Bamsoet soal Munaslub Golkar: Tunggu Putusan MK soal Sengketa Pilpres

Isu pergantian Ketua Umum Partai Golkar gencar beredar. Isu itu seiring dengan desakan sejumlah kader dan ormas sayap partai Golkar agar Musyawarah Nasional Luar Biasa (Munaslub) segera digelar.
Salah satu kader Golkar yang mencuat sebagai kandidat Ketum Golkar adalah Bambang Soesatyo atau yang akrab disapa Bamsoet. Dia berharap agar Munas itu digelar setelah putusan Mahkamah Konstitusi dalam sengketa Pilpres 28 Juni mendatang.
"Tinggal partai atau DPP memutuskan kapan waktu yang pas untuk menyelenggarakan itu," kata Bamsoet di Gedung DPR RI, Senayan, Jakarta, Senin (17/6)
"Tapi yang pasti saya mengimbau dan saya berharap bahwa kita menunggu dulu keputusan MK tanggal 28 Juni yang akan menetapkan Pak Jokowi sebagai presiden 2019-2024," tambahnya.
Soal desakan dari bawah yang meminta Munas dipercepat dan menyebut namanya sebagai kandidat ketum. Bamsoet mengaku belum berpikir ke arah itu. Namun ia berterimakasih atas dukungan kader-kader muda Golkar.
"Saya menganggap ini aspirasi dari pada Golkar, kita tidak perlu merasa alergi, saya melihat aspirasi arus bawah yang patut dihargai," katanya.
Sebelumnya, Kader-kader muda Golkar yang tergabung dalam Barisan Pemuda Partai Golkar (BPPG) berkumpul untuk mendorong dipercepatnya Musyawarah Nasional (Munas).
Inisiator BPPG Abdul Azis mengatakan, mereka juga meminta agar Ketua Umum Airlangga Hartarto diganti oleh Ketua DPR Bambang Soesatyo. Alasannya karena mereka merasa Golkar sedang berada di titik terendah setelah pemilu-pemilu sebelumnya.

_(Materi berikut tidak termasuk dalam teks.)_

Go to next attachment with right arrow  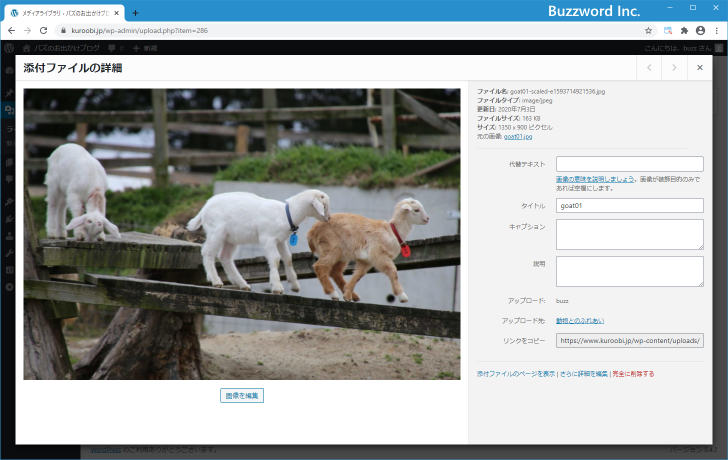(x=674, y=68)
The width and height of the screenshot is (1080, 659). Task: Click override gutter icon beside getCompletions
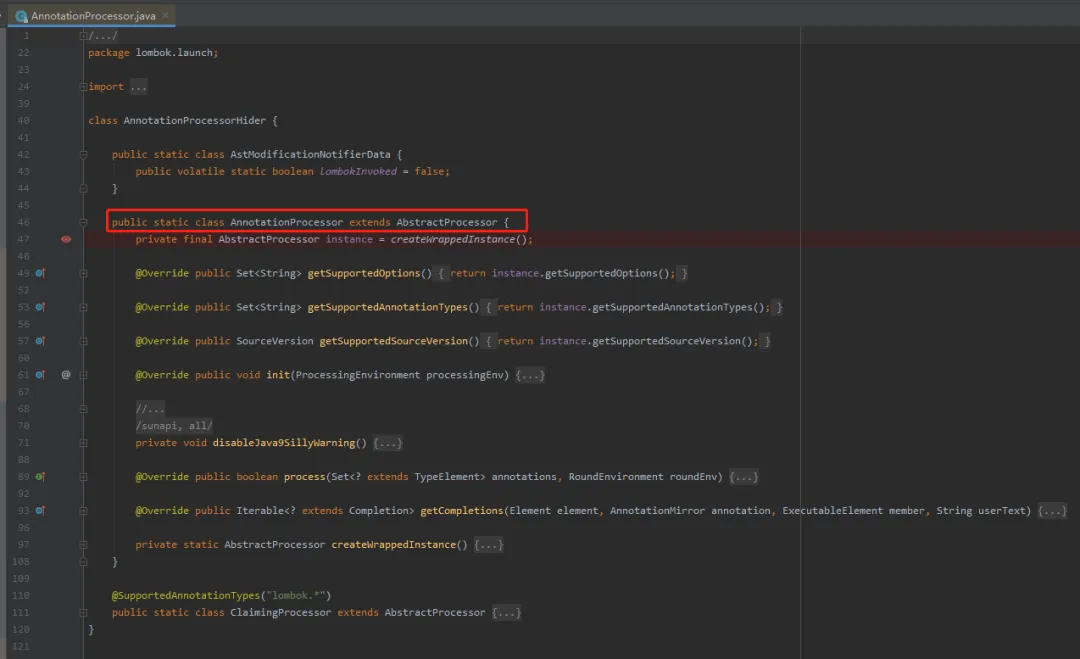coord(41,511)
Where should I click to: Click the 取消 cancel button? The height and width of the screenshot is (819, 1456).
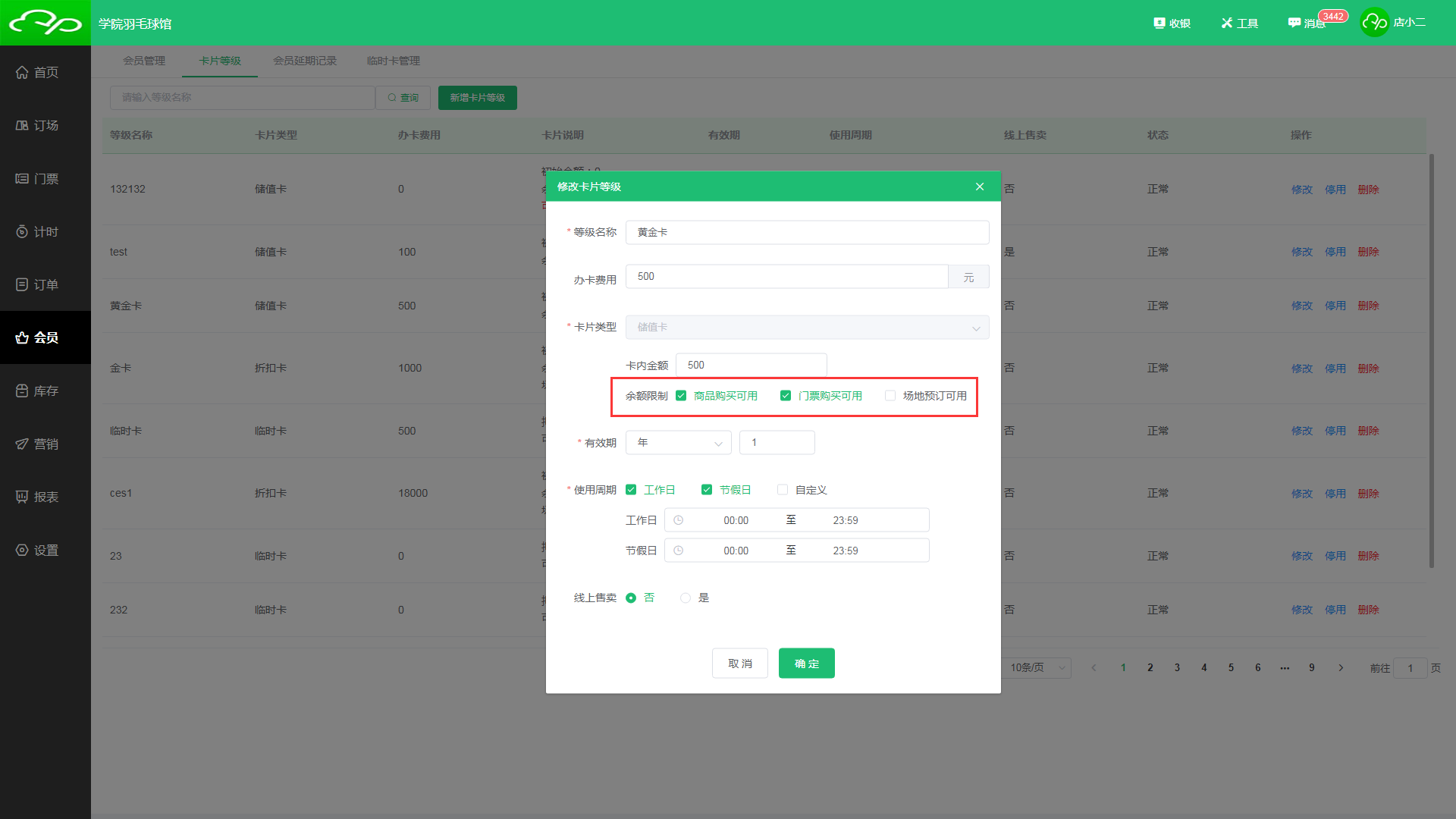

“Kita mendorong Munas dipercepat ini karena kita bersepakat bahwa sebenarnya Golkar ini dalam kondisi kritis. Jadi, ini adalah titik terendah dari pemilu-pemilu sebelumnya, bahwa sekarang Golkar dari 2 besar turun jadi 3 besar,” ujar Azis di Hotel Sultan, Jakarta Pusat, Minggu (16/8).
Dalam Munaslub 2017, diputuskan bahwa Munaslub akan digelar pada akhir tahun 2019. Di Munaslub 2017, Airlangga Hartarto terpilih sebagai Ketum Golkar menggantikan Setya Novanto yang terseret kasus dugaan korupsi e-KTP.